When music pirates go low, Radiohead goes high. After a hacker stole 18 hours’ worth of unreleased music that the band recorded during the late ’90s, one of its peak creative periods, Radiohead didn’t fight to keep the tracks out of the public ear. Instead, the band made the stolen tunes available to purchase online, with proceeds going to charity.
Jonny Greenwood, the band’s longtime lead guitarist and keyboardist, unceremoniously announced the release via Twitter on June 11.
“We got hacked last week — someone stole Thom [Yorke, Radiohead’s lead singer]’s minidisk archive from around the time of OK Computer, and reportedly demanded $150,000 on threat of releasing it,” Greenwood wrote in an email, shared as a screenshot.
OK Computer is regarded as one of Radiohead’s most successful, important albums. Released in June 1997, it was credited with introducing a new take on the flagging Britpop genre and steering Radiohead toward global stardom. So, previously unheard recordings from that era of the band’s discography are surely of interest to its rabid fan base, among others.

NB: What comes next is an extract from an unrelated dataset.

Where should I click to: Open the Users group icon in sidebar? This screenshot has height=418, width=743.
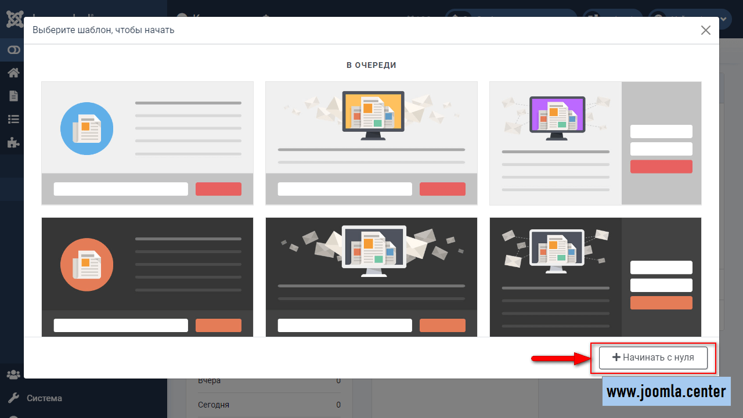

To make things easier on everyone — including those fans who would undoubtedly hunt down the tracks should the hacker release them, and the band, who would have to go through piracy litigation to try to stop them from spreading online — Radiohead decided to sell the 18-track, nearly 18-hour collection of recordings through its Bandcamp page. Titled Minidiscs [Hacked], it’s available to download for a minimum of 18 British pounds, or roughly $22.90 USD; customers can opt to pay more, as the band will donate all proceeds from the recordings to the environmentalist campaign Extinction Rebellion.
There is a slight catch: Radiohead will only sell the collection for 18 days. After June 29, the hacked tunes go back into the vault (at least where “official” channels for obtaining them are concerned). Anyone who still sings the praises of “Paranoid Android,” “Electioneering,” “Airbag,” or the more obscure tracks in Radiohead’s catalog may want to jump on this opportunity immediately.

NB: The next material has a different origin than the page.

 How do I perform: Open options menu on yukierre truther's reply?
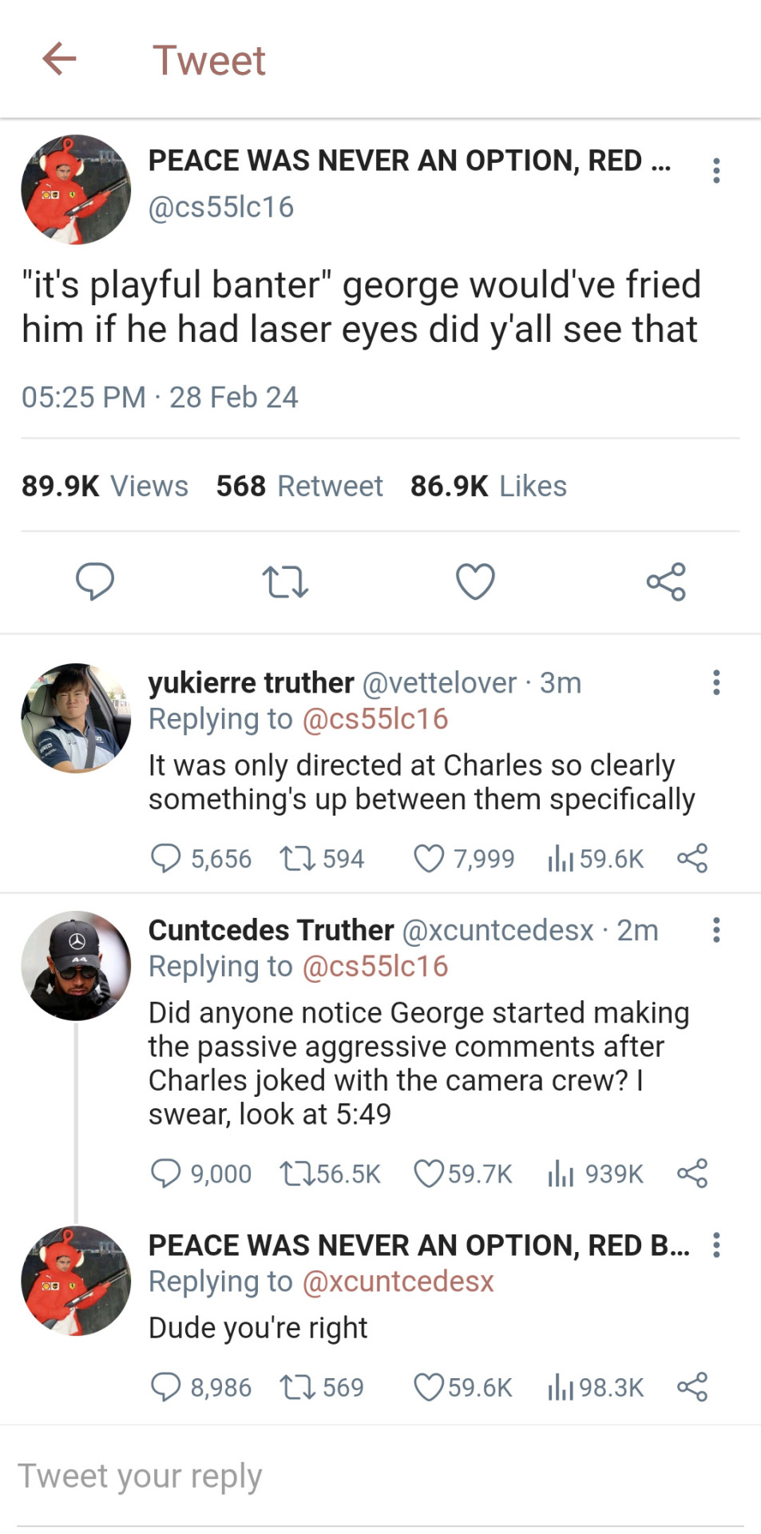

Radiohead has previously established a fondness for nontraditional music releases. In October 2007, 10 years after OK Computer’s influential launch, the band announced that they had recorded a new album called In Rainbows — and at the time of the announcement, the album’s release was just 10 days away. More importantly, it would be available with pay-what-you-want pricing for a limited time; fans could grab it for as low as zero bucks.
That kind of announcement-to-drop turnaround was unheard of at the time, as was giving an album away for free to anyone who wanted it, sparking industry debate on its ramifications. But In Rainbows sold well and earned positive reviews. (In Rainbows also happens to be this writer’s favorite Radiohead record, by the way, if you need another vote of confidence.) And the strategy turned out to be forward-thinking, as artists continue to play around with their release methods and schedules.